Define the normalization map
\begin{align*}
N:\mathbb{R}^n_0 \to S^{n-1}, \quad y \mapsto \frac{y}{|y|}.
\end{align*}
Since $|y|>0$ on $\mathbb{R}^n_0$, the map $N$ is continuous. Now define
\begin{align*}
u:S^n \to S^{n-1}, \quad x \mapsto N(F(x))=\frac{f(x)-f(-x)}{|f(x)-f(-x)|}.
\end{align*}
The map $u$ is continuous as a [composition of continuous maps](/theorems/4960). For every $x \in S^n$,
\begin{align*}
F(-x)=f(-x)-f(x)=-F(x).
\end{align*}
Hence
\begin{align*}
u(-x)=\frac{F(-x)}{|F(-x)|}=\frac{-F(x)}{|F(x)|}=-u(x).
\end{align*}
Thus $u:S^n \to S^{n-1}$ is an odd continuous map. Therefore, if statement 1 fails, then statement 2 fails.
[guided]
We prove the contrapositive: instead of assuming an odd map does not exist and trying directly to force an antipodal coincidence, we assume that the antipodal coincidence conclusion fails and build an odd map.
So suppose there is a continuous map $f:S^n \to \mathbb{R}^n$ such that no antipodal pair has the same image:
\begin{align*}
f(x)\neq f(-x) \quad \text{for every } x \in S^n.
\end{align*}
The natural object to measure the failure of equality is the difference between the two values. Define
\begin{align*}
F:S^n \to \mathbb{R}^n_0, \quad x \mapsto f(x)-f(-x),
\end{align*}
where $\mathbb{R}^n_0 := \mathbb{R}^n \setminus \{0\}$. This is well-defined as a map into $\mathbb{R}^n_0$ because the assumption $f(x)\neq f(-x)$ says exactly that $f(x)-f(-x)\neq 0$ for every $x \in S^n$.

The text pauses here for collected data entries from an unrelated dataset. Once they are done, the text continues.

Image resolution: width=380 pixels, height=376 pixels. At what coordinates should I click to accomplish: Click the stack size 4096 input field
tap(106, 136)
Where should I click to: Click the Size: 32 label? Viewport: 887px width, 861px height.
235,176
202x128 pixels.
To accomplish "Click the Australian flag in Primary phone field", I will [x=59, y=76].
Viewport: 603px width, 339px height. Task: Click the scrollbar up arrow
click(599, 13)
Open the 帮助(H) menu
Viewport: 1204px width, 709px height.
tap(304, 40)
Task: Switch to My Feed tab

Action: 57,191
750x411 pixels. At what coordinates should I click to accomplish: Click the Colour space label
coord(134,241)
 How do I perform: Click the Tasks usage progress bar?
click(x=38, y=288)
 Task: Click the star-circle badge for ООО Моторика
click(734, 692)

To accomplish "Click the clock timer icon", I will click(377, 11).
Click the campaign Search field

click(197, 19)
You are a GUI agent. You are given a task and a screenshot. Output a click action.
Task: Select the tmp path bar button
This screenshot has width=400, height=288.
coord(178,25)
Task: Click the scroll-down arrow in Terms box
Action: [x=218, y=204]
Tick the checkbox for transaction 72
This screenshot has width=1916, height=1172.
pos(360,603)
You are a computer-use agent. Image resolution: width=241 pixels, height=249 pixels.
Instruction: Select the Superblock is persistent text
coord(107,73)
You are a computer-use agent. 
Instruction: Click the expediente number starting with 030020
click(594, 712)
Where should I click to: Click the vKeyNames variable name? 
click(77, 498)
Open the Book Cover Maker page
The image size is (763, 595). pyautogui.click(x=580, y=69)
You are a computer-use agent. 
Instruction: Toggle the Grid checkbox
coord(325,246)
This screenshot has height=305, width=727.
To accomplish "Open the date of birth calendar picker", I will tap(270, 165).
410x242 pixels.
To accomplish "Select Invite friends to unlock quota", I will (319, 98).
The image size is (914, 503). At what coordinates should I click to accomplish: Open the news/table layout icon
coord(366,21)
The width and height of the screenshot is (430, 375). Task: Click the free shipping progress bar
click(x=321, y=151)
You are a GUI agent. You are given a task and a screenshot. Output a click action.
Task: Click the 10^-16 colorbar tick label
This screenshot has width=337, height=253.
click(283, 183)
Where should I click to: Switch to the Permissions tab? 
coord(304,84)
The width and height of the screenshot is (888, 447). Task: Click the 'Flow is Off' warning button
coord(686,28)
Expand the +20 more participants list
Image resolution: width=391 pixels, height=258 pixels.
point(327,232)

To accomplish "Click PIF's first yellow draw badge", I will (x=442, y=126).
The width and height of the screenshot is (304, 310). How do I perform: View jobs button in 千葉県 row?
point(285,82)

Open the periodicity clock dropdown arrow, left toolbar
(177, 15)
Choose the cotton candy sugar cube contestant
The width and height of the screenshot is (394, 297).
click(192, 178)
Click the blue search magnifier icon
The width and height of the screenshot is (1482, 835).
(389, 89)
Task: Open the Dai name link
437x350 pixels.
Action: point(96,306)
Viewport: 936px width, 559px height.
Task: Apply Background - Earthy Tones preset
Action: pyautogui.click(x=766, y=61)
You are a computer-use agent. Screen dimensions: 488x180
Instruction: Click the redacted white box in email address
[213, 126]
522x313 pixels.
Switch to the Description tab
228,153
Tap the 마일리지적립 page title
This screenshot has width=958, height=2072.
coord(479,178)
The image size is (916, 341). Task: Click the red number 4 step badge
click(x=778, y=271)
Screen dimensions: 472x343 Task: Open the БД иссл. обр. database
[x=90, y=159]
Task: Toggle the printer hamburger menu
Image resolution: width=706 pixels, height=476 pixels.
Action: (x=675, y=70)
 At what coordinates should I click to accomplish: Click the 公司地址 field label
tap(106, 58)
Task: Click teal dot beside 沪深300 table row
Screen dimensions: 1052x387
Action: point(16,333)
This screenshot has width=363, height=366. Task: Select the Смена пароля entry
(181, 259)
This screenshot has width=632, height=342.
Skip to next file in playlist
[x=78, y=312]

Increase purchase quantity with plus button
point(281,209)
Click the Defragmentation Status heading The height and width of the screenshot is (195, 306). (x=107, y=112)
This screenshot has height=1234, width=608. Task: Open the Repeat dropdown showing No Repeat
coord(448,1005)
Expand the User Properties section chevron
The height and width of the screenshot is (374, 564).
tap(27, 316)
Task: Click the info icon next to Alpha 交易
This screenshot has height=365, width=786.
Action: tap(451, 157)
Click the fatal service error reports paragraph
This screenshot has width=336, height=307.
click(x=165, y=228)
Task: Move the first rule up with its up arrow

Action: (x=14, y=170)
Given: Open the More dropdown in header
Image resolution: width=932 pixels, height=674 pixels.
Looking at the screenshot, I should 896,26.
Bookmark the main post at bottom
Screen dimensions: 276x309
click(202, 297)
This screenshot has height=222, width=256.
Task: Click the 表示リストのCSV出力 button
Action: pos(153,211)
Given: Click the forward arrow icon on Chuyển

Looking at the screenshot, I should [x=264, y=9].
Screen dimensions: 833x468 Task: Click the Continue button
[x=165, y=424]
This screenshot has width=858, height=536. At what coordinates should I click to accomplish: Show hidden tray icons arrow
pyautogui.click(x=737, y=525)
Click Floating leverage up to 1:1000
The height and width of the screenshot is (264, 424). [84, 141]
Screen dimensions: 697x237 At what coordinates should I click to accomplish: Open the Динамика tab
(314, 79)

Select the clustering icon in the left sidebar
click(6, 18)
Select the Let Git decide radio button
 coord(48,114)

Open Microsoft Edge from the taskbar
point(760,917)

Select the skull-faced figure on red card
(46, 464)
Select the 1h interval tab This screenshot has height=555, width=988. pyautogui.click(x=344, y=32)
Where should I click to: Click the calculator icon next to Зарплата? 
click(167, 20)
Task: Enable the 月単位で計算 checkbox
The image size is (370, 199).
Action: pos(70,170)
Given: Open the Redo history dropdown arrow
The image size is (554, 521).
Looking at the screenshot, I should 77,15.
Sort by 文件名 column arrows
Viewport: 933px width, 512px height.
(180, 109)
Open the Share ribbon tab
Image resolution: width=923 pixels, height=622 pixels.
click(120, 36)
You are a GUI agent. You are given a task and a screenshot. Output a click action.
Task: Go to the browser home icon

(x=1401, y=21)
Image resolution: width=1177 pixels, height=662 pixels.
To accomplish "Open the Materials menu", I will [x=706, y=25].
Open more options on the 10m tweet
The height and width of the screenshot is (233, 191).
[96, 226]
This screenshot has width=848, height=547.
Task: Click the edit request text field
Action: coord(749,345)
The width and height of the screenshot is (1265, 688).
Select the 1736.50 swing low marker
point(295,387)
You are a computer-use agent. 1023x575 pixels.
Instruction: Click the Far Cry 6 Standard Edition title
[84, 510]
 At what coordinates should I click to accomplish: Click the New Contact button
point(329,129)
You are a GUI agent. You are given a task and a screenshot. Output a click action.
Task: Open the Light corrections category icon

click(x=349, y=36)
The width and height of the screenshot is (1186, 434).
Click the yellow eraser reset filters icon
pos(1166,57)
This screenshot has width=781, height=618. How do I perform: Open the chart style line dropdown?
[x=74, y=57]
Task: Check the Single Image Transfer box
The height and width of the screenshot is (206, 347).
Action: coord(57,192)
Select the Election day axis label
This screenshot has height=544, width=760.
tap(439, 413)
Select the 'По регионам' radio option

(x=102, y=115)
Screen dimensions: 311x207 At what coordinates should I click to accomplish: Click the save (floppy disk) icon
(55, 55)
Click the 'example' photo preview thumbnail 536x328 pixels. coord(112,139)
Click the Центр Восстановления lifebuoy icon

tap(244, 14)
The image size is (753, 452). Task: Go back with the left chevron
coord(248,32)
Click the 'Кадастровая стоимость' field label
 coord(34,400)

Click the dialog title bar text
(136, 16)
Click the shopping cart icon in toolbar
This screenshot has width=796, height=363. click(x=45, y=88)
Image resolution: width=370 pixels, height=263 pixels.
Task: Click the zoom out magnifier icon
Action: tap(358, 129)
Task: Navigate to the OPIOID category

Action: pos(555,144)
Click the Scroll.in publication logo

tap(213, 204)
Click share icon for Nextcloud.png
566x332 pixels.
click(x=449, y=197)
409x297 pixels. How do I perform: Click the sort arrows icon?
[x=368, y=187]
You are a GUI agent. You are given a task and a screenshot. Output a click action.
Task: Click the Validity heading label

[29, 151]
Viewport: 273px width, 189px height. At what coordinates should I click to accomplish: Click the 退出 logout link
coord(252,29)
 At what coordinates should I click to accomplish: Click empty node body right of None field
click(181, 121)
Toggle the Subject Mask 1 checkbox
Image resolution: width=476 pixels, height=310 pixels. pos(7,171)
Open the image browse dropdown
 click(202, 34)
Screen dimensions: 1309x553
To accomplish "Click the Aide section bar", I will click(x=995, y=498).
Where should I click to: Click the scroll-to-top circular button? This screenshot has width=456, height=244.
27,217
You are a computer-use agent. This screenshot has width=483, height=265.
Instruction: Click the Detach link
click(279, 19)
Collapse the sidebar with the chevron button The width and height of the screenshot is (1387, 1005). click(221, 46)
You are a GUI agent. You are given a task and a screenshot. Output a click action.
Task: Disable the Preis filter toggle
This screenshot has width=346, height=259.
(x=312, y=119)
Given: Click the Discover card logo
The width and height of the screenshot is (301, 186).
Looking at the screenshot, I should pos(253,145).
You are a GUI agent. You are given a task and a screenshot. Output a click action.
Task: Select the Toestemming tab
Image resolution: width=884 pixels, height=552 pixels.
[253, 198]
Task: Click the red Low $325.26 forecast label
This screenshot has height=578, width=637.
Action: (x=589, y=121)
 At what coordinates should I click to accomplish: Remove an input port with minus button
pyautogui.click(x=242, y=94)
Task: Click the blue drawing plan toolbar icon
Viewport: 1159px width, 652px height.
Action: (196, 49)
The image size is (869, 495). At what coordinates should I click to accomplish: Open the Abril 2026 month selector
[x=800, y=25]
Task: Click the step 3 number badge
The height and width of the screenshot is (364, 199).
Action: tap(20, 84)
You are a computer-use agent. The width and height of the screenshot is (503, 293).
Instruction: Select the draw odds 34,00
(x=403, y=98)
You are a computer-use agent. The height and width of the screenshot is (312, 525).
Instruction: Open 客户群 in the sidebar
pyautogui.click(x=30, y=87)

The map $F$ is continuous: the antipodal map $S^n \to S^n$, $x \mapsto -x$, is continuous, so $x \mapsto f(-x)$ is continuous, and subtraction in $\mathbb{R}^n$ preserves continuity. Now we convert a nonzero vector in $\mathbb{R}^n$ into a unit vector by normalization. Define
\begin{align*}
N:\mathbb{R}^n_0 \to S^{n-1}, \quad y \mapsto \frac{y}{|y|}.
\end{align*}
This is continuous because the denominator $|y|$ is never zero on $\mathbb{R}^n_0$. Therefore the composite
\begin{align*}
u:S^n \to S^{n-1}, \quad x \mapsto N(F(x))=\frac{f(x)-f(-x)}{|f(x)-f(-x)|}
\end{align*}
is continuous.
It remains to check oddness. For every $x \in S^n$,
\begin{align*}
F(-x)=f(-x)-f(x)=-F(x).
\end{align*}
Since Euclidean norm is unchanged by multiplication by $-1$, we have $|F(-x)|=|F(x)|$. Hence
\begin{align*}
u(-x)=\frac{F(-x)}{|F(-x)|}=\frac{-F(x)}{|F(x)|}=-u(x).
\end{align*}
Thus $u$ is an odd continuous map $S^n \to S^{n-1}$. This proves that failure of statement 1 implies failure of statement 2.
[/guided]
[/step]
[step:Use an odd sphere-valued map to violate antipodal coincidence]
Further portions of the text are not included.